### ASSIGNED TASK
Show every line from the data below that includes "card".

*** Opening GIVEN DATA ***

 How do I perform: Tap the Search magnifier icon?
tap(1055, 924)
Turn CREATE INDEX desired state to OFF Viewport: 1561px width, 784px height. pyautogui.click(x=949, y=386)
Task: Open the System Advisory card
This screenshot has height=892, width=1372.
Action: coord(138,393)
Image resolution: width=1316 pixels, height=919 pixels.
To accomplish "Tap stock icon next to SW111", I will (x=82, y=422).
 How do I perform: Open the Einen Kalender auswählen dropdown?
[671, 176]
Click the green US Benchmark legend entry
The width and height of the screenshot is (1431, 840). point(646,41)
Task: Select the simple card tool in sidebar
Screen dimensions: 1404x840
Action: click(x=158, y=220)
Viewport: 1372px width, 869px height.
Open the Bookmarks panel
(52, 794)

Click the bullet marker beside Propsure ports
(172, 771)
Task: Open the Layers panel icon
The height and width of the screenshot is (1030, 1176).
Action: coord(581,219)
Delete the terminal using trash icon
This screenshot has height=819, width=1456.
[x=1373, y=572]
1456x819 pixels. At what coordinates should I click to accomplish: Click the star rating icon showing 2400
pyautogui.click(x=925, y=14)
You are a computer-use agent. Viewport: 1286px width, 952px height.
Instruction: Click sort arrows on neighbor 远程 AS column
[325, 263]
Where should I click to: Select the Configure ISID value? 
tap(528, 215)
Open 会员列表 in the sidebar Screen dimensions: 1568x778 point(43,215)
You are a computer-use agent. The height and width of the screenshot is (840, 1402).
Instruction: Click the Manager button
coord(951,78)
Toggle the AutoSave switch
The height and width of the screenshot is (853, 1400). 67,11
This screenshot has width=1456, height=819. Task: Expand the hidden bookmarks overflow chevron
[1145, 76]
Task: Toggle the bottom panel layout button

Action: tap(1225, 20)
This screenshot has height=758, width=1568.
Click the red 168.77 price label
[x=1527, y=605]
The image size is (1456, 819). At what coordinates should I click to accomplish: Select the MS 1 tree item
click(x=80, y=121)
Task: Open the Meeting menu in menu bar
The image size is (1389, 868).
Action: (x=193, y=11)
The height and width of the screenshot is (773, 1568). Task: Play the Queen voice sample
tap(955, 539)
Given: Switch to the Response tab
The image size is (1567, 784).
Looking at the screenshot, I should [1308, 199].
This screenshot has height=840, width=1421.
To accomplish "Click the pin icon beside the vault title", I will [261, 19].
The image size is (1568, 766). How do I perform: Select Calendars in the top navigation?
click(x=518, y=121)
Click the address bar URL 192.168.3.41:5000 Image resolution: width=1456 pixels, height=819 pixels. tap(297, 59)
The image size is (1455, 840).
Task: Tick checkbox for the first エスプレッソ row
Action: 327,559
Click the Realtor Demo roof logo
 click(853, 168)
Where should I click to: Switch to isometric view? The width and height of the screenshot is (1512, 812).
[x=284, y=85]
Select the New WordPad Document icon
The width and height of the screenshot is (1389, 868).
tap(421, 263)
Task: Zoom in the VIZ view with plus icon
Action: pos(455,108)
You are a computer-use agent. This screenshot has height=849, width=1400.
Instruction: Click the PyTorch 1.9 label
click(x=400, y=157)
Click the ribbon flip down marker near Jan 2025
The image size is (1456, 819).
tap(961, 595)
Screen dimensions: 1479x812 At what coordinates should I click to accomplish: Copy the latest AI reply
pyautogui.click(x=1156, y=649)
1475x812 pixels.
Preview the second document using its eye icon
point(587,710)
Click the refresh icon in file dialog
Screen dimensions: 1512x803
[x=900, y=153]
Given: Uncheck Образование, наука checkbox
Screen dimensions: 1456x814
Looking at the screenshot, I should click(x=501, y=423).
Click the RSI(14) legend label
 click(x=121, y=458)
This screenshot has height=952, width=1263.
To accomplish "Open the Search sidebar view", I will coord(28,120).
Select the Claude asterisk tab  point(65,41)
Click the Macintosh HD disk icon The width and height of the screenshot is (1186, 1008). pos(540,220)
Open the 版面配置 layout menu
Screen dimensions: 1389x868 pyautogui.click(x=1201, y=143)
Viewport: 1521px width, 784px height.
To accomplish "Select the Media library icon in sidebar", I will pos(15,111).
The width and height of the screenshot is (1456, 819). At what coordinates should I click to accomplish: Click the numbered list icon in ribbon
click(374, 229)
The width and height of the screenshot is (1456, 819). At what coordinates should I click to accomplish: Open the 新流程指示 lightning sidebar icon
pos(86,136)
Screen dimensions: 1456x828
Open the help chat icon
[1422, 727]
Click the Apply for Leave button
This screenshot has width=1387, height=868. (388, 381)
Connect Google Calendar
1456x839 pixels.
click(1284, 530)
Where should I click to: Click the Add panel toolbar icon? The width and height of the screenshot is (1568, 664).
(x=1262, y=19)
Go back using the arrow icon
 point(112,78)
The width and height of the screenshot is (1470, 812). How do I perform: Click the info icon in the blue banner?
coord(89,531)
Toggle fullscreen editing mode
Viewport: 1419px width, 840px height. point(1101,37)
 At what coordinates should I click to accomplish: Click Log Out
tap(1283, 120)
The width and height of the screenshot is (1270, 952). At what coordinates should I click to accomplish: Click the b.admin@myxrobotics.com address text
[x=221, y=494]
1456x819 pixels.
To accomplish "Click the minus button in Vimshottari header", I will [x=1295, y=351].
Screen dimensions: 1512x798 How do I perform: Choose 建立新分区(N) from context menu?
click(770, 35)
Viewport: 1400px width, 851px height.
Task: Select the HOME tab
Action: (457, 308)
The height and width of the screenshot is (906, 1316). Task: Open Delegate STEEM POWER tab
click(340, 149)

*** Closing GIVEN DATA ***

### OUTPUT OF THE TASK
Task: Open the System Advisory card
Task: Select the simple card tool in sidebar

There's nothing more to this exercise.